Moving Data Between Hadoop and RDBMSs

Apache Hadoop has been a great innovation for storing large amounts of unstructured data, but users still need to reference data from existing RDBMS based systems.  Addressing this topic in “From Oracle to Hadoop: Unlocking Hadoop for Your RDBMS with Apache Sqoop and Other Tools,” a session at the Strata + Hadoop World conference,  Guy Harrison, executive director of Research and Development at Dell Software, David Robson, principal technologist at Dell Software, and Kathleen Ting, a technical account manager at Cloudera and a co-author of O’Reilly’s Apache Sqoop Cookbook, looked at how to transfer data efficently between Hadoop and an RDBMS using Sqoop.

Observing that Dell is the largest independent vendor of database tools, with its Quest Software acquisition a few years ago, Harrison noted that relational technology has reigned supreme for over two decades.
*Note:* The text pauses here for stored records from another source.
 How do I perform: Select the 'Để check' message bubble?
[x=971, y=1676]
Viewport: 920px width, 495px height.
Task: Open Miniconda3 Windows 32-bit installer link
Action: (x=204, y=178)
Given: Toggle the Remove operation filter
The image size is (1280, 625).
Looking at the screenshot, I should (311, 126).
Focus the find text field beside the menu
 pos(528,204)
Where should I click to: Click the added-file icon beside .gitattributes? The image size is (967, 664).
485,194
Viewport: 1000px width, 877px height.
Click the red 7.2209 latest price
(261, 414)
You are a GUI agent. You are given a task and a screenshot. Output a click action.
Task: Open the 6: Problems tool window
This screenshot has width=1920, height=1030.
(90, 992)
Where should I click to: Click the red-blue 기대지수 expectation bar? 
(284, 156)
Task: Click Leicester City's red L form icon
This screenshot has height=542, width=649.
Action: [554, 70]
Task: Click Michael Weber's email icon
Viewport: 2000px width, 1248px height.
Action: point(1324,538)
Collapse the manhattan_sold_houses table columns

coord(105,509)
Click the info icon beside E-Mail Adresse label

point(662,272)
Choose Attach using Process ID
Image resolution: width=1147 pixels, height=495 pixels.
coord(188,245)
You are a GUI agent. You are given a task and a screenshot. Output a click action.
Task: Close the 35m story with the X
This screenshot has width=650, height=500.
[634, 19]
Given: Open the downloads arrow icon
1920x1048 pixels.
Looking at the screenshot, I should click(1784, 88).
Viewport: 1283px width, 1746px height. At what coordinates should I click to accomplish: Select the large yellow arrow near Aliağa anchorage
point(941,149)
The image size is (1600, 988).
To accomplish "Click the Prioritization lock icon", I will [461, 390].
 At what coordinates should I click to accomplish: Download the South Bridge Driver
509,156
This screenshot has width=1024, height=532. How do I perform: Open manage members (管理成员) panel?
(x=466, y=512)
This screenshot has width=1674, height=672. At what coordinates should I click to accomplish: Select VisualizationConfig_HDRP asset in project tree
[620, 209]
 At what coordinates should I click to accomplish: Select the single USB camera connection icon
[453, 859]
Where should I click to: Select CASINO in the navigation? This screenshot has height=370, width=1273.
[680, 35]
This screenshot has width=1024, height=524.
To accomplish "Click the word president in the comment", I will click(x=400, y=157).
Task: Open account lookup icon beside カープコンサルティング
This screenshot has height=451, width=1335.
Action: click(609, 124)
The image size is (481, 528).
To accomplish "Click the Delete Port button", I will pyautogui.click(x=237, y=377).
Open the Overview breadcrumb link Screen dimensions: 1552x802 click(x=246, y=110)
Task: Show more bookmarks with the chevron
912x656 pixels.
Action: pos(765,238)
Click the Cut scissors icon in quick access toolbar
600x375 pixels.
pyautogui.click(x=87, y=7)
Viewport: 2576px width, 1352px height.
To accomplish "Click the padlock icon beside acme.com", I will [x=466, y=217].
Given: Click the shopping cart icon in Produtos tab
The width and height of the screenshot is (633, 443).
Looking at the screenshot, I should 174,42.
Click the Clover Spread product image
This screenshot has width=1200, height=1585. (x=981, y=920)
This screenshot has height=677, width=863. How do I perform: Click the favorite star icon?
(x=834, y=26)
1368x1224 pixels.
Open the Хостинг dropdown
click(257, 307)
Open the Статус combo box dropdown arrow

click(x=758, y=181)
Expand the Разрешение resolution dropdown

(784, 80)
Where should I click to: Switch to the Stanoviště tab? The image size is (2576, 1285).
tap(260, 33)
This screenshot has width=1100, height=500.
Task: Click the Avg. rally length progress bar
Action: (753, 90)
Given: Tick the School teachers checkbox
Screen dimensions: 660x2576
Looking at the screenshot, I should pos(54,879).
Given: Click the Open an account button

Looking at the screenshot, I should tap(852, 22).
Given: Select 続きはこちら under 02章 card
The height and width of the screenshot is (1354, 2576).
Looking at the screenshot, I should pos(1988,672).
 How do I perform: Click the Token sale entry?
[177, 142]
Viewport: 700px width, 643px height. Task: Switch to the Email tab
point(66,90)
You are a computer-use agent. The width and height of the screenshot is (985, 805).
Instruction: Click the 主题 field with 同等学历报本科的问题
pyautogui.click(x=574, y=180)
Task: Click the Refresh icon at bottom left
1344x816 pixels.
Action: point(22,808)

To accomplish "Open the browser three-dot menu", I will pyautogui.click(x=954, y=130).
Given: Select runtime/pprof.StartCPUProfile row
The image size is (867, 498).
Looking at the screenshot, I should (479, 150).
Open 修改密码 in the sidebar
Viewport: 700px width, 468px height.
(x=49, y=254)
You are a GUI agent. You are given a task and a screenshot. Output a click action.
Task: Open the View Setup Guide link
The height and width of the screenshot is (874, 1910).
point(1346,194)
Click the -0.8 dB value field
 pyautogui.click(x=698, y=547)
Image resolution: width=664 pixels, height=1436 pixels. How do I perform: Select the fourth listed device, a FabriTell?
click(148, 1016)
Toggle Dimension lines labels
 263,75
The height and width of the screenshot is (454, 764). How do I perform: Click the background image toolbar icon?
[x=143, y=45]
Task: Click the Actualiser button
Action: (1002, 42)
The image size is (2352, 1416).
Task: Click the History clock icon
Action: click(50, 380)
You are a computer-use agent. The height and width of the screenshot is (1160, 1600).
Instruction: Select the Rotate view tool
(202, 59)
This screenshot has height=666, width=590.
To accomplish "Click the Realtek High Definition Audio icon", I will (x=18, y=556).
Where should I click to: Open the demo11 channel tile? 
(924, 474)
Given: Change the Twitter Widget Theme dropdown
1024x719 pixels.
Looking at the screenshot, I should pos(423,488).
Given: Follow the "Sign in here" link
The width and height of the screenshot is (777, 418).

However, he said, it is unlikely that we will return to a one-size-fits-all approach to data management and, going forward, Hadoop and RDBMSs will have to work together.  Apache Sqoop, he said, is designed to solve the problem of moving data in bulk between Hadoop and SQL databases.

Covering the key attributes of Apache Sqoop, the presenters said that Sqoop 1.4.5 now provides a direct parameter option for Oracle with 5x-20x performance improvement on Oracle table imports.

Going forward, the design goals of Sqoop 2.0 are ease of use with a REST API and Java API, ease of security with separation of responsibilities, and ease of extensibility with a Connector SDK, and a focus on pluggability, said Ting, Sqoop 2.0, she added, is going to take Sqoop to “a whole new level” in terms of security, ease of use and extensibility.